*** Excerpted data ***

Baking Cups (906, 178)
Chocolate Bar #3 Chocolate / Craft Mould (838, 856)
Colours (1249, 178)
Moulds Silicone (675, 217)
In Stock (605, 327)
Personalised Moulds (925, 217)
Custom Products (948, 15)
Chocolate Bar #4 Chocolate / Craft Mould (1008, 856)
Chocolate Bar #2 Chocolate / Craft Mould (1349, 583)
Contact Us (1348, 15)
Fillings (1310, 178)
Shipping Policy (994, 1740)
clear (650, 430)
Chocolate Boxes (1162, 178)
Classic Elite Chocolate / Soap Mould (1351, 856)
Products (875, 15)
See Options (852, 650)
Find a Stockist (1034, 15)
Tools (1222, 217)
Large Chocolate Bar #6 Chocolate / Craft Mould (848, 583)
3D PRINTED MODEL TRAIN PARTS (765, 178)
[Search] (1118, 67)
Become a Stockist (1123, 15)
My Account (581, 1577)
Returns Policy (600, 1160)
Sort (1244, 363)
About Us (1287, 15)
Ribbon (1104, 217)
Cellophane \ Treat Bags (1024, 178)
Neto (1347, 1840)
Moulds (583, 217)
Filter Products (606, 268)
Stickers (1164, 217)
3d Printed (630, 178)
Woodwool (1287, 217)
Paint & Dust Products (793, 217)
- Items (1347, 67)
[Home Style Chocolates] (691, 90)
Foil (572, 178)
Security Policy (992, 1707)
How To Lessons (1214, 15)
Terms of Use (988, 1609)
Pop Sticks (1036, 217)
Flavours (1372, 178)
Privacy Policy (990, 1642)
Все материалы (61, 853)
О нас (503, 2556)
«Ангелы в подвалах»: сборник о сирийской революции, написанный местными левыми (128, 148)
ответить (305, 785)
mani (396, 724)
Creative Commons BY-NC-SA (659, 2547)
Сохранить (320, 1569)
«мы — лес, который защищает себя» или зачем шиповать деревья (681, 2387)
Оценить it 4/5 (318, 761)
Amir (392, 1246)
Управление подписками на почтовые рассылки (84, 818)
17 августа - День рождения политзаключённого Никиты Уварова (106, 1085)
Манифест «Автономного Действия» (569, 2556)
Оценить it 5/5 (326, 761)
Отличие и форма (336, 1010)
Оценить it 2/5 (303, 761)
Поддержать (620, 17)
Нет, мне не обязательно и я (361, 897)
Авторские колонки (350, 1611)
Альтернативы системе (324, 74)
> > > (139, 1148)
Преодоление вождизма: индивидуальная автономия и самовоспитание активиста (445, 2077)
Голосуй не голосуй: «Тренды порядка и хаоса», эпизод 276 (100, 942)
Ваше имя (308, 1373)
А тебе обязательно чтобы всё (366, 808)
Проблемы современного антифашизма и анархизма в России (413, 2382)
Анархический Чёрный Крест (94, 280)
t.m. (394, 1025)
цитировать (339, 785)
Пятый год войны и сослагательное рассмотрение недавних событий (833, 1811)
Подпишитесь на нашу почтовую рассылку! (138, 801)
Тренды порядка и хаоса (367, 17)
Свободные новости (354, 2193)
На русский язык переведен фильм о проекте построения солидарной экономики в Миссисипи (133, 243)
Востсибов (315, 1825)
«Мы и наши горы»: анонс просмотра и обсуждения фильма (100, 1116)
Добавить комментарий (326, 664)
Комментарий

*** End of Excerpted data ***

Try it: Could you restate every record word for word?

Result for this task:
Baking Cups (906, 178)
Chocolate Bar #3 Chocolate / Craft Mould (838, 856)
Colours (1249, 178)
Moulds Silicone (675, 217)
In Stock (605, 327)
Personalised Moulds (925, 217)
Custom Products (948, 15)
Chocolate Bar #4 Chocolate / Craft Mould (1008, 856)
Chocolate Bar #2 Chocolate / Craft Mould (1349, 583)
Contact Us (1348, 15)
Fillings (1310, 178)
Shipping Policy (994, 1740)
clear (650, 430)
Chocolate Boxes (1162, 178)
Classic Elite Chocolate / Soap Mould (1351, 856)
Products (875, 15)
See Options (852, 650)
Find a Stockist (1034, 15)
Tools (1222, 217)
Large Chocolate Bar #6 Chocolate / Craft Mould (848, 583)
3D PRINTED MODEL TRAIN PARTS (765, 178)
[Search] (1118, 67)
Become a Stockist (1123, 15)
My Account (581, 1577)
Returns Policy (600, 1160)
Sort (1244, 363)
About Us (1287, 15)
Ribbon (1104, 217)
Cellophane \ Treat Bags (1024, 178)
Neto (1347, 1840)
Moulds (583, 217)
Filter Products (606, 268)
Stickers (1164, 217)
3d Printed (630, 178)
Woodwool (1287, 217)
Paint & Dust Products (793, 217)
- Items (1347, 67)
[Home Style Chocolates] (691, 90)
Foil (572, 178)
Security Policy (992, 1707)
How To Lessons (1214, 15)
Terms of Use (988, 1609)
Pop Sticks (1036, 217)
Flavours (1372, 178)
Privacy Policy (990, 1642)
Все материалы (61, 853)
О нас (503, 2556)
«Ангелы в подвалах»: сборник о сирийской революции, написанный местными левыми (128, 148)
ответить (305, 785)
mani (396, 724)
Creative Commons BY-NC-SA (659, 2547)
Сохранить (320, 1569)
«мы — лес, который защищает себя» или зачем шиповать деревья (681, 2387)
Оценить it 4/5 (318, 761)
Amir (392, 1246)
Управление подписками на почтовые рассылки (84, 818)
17 августа - День рождения политзаключённого Никиты Уварова (106, 1085)
Манифест «Автономного Действия» (569, 2556)
Оценить it 5/5 (326, 761)
Отличие и форма (336, 1010)
Оценить it 2/5 (303, 761)
Поддержать (620, 17)
Нет, мне не обязательно и я (361, 897)
Авторские колонки (350, 1611)
Альтернативы системе (324, 74)
> > > (139, 1148)
Преодоление вождизма: индивидуальная автономия и самовоспитание активиста (445, 2077)
Голосуй не голосуй: «Тренды порядка и хаоса», эпизод 276 (100, 942)
Ваше имя (308, 1373)
А тебе обязательно чтобы всё (366, 808)
Проблемы современного антифашизма и анархизма в России (413, 2382)
Анархический Чёрный Крест (94, 280)
t.m. (394, 1025)
цитировать (339, 785)
Пятый год войны и сослагательное рассмотрение недавних событий (833, 1811)
Подпишитесь на нашу почтовую рассылку! (138, 801)
Тренды порядка и хаоса (367, 17)
Свободные новости (354, 2193)
На русский язык переведен фильм о проекте построения солидарной экономики в Миссисипи (133, 243)
Востсибов (315, 1825)
«Мы и наши горы»: анонс просмотра и обсуждения фильма (100, 1116)
Добавить комментарий (326, 664)
Комментарий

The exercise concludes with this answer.